TRABALHO DE PROJECTO
Algumas noções sobre trabalho de projecto
A escola e a educação preenchem muitas finalidades da sociedade. A
escolaridade é um meio através do qual a sociedade forma a geração mais nova, para lhe
dar os conhecimentos necessários, as atitudes e as capacidades para virem a ocupar um
lugar na sociedade.
Mas o sistema escolar também tem a função da máquina seleccionadora
que legitima as diferenças entre as pessoas e controla a estabilidade da sociedade
(Althusser, 1974).
Durante os últimos anos temo-nos tornado cada vez mais conscientes da
grande quantidade de finalidades que a escola serve. Ao apresentar um curriculum aos
jovens nós desencadeamos um processo que irá afectá-los de muitos modos.

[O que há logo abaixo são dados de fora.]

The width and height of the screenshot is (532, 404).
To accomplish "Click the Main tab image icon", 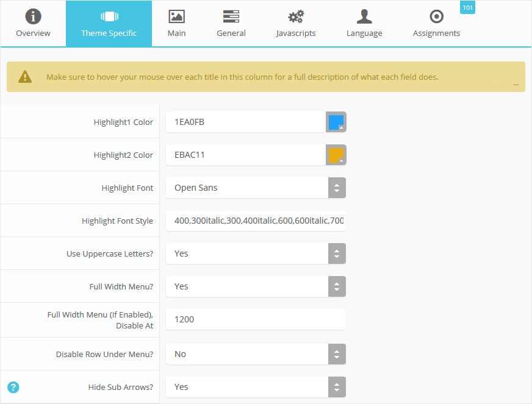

Um curriculum
não é de modo nenhum organizado ao acaso, além disso não é apresentado ao acaso. O
modo como a escola funciona reflecte toda a superestrutura da sociedade. Os professores
são geralmente oriundos de certas classes sociais definidas, que de muitos modos afectam
o código utilizado na apresentação do conteúdo às crianças. Por código nós
queremos significar todo o cenário social - a linguagem, as atitudes e o contexto. A
escola reflecte, deste modo, toda a hierarquia da sociedade. As crianças começam muito
cedo a perceber o seu próprio papel na vida futura através dos resultados obtidos na
escola. A escola - não sendo criadora de ideias e objectivos, mas sobretudo transmissora
de objectivos e intenções da sociedade - tem assim um papel importante em toda a
reprodução da sociedade (Althusser).
A mudança radical verificada em Portugal em 1974 chamou a atenção sobre
o papel vital da escola como principal agente de mudança na sociedade. Duma instituição
cujo principal objectivo era garantir a um pequeno grupo de pessoas a missão de continuar
a direcção do pais e das colónias, a nova instituição passou a ter um lugar central
na discussão de como estabilizar a nova sociedade e a democracia.

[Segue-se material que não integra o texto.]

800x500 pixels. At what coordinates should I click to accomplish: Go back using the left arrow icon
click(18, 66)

Durante a era de Salazar a escola foi elitista, influenciada pelos ideais
clássicos das universidades e tendo essencialmente um papel de legitimadora da classe
dirigente.
Desde 1835, quando a lei sobre o sistema de educação nacional foi
introduzia em Portugal e mesmo ainda hoje só uma pequena proporção das crianças
continua a sua escolaridade.
A escola, sendo um dos principais instrumentos do estado para criar
igualdade de oportunidades tem evidentemente que ter em conta muitos aspectos. Criar novos
meios de instrução, reformar os planos curriculares ou reformar a formação de
professores será só "fogo de vista" enquanto a escola conservar a sua
orientação selectiva actual. Contudo, as mudanças não podem acontecer ao mesmo tempo
em todos os campos e mudar um sistema educacional é um processo demorado Evidentemente
devem ser tomadas medidas em muitos campos, ao mesmo tempo, para que a escola se possa
aproximar dos objectivos que guiam a sua existência
A vida na sala de aula é um reflexo da vida da sociedade. A sala de aula
manifesta muitos dos fenómenos sociais que estão ligados à vida da comunidade. Entre os
alunos encontramos diferenças de aptidões, concorrências, relações positivas e
negativas), diferenças de "background", diferenças de linguagem e compreensão
assim como códigos sociais diferentes. No ensino tradicional, todos estes fenómenos
existem também, mas ou não são considerados pelo professor como elementos incómodos ou
não são mesmo reconhecidos. Como o papel da escola está a mudar e novas tarefas têm
que ser levadas a cabo - como por exemplo, ensinar o conceito de democracia, estes
fenómenos têm que ser tomados em conta no processo do ensino. Considerando que o ensino
é um processo social que tem muito mais a fazer do que só ensinar este ou aquele
assunto, torna-se necessário analisar o impacto de todos esses fenómenos no processo da
aprendizagem. Como professores toma-se importante todos estes processos para criarmos
condições tão boas quanto possíveis para todas as crianças.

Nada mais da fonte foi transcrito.